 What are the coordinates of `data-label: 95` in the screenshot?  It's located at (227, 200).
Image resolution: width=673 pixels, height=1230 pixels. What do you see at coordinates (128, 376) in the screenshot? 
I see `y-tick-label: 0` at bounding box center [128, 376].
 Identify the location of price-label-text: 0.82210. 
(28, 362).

What needs to be done: Copy these items word for word, keeping every line as it appears.

Result of the task:
 What are the coordinates of `data-label: 95` in the screenshot?  It's located at (227, 200).
Image resolution: width=673 pixels, height=1230 pixels. What do you see at coordinates (128, 376) in the screenshot? 
I see `y-tick-label: 0` at bounding box center [128, 376].
 Identify the location of price-label-text: 0.82210. 
(28, 362).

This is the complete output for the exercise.